My dd2 is 14 months old. She started eating solids at around 11 months and ate pretty much everything. My older daughter was much pickier when she started at the same age.

So anyway, dd2 has been eating fine (nursing primarily) for the past couple months and when she didn't want something she would shake her head no.

Well then she started puking. She was a projectile vomiter as a baby and now she's started up again. It's in response to food before supper (5PM). I can be several feet away and hold up anything food item and ask her if she wants some and instead of shaking her head no she gags.
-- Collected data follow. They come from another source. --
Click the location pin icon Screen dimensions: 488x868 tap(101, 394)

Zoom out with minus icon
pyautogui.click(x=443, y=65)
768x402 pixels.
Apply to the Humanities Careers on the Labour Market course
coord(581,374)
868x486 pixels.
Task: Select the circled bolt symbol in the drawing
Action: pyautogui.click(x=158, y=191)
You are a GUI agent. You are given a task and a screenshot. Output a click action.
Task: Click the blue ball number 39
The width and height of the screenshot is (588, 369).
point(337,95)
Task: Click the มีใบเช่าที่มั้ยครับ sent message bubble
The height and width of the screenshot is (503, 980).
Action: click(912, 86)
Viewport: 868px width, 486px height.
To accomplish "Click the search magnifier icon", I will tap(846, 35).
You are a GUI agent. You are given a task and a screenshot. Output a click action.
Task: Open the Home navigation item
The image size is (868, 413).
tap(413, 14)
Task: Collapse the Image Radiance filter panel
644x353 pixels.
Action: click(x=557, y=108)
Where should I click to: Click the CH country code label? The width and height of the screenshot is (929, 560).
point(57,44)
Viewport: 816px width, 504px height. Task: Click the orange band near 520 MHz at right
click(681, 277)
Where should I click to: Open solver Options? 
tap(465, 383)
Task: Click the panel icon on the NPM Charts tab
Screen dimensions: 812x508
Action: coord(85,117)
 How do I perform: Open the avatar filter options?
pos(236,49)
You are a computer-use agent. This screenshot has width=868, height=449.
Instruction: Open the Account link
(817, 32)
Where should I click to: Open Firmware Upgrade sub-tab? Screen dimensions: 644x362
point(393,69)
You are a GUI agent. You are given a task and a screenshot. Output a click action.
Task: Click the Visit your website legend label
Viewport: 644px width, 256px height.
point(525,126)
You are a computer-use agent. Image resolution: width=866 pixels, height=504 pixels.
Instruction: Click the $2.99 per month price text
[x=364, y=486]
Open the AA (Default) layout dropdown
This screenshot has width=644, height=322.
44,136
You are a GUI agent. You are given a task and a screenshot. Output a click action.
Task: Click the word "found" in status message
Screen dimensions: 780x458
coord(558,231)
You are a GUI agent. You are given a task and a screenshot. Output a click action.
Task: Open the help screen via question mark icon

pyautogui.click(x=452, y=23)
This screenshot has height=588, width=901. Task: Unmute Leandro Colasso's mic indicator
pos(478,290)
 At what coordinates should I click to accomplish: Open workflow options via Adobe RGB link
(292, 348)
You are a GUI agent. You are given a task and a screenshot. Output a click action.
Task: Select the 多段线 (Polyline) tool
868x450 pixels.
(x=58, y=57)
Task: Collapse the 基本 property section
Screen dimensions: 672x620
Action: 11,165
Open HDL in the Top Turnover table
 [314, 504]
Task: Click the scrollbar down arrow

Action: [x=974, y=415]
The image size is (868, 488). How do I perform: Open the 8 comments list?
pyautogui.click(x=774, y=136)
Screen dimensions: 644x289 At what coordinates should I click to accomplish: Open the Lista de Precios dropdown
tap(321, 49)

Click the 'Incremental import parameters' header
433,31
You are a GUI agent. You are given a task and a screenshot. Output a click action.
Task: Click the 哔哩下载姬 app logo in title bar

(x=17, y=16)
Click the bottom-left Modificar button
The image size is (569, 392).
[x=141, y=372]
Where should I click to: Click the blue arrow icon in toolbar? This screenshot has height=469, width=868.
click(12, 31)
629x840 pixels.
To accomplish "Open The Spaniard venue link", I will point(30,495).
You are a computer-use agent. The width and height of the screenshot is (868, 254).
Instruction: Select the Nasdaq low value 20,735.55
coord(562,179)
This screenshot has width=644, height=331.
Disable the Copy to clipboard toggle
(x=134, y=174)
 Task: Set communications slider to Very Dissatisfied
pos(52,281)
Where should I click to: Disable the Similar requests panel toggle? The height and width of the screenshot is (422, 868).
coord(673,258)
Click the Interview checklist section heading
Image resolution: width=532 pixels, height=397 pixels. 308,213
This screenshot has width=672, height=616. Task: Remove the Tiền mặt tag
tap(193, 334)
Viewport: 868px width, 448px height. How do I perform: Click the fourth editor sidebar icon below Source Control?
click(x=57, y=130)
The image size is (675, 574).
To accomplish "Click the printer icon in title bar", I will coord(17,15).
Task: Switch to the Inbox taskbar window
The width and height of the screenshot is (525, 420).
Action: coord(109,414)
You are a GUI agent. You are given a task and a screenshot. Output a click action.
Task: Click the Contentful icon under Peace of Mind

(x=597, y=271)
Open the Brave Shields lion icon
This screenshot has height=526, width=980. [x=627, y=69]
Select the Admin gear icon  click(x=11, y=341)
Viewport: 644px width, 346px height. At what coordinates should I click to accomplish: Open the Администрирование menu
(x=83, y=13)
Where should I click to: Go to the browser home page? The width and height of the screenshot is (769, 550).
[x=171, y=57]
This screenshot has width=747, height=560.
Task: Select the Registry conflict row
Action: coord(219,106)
Sometimes until she pukes.

Has anyone experienced this? Please tell me this will go away. Oddly enough I became a gagger when I was pregnant with her, any minor thing would set me off.

It's okay to take her off solids for now and just continue breastfeeding her right?


----------



## phenomom (Dec 2, 2006)

I can't give you much advice, but my DD who is no 26 months has done that and still does. She does that even if I serve food I KNOW she likes. She ends up not eating much during the day, but nursing quite a bit day and night. But I now have a feeling she does that to protect herself and just learned to go with the flow, and try to be more conservative with offering foods which will set off the gagging/puking.

Let's hope it will end soon


----------



## OTMomma (Aug 12, 2003)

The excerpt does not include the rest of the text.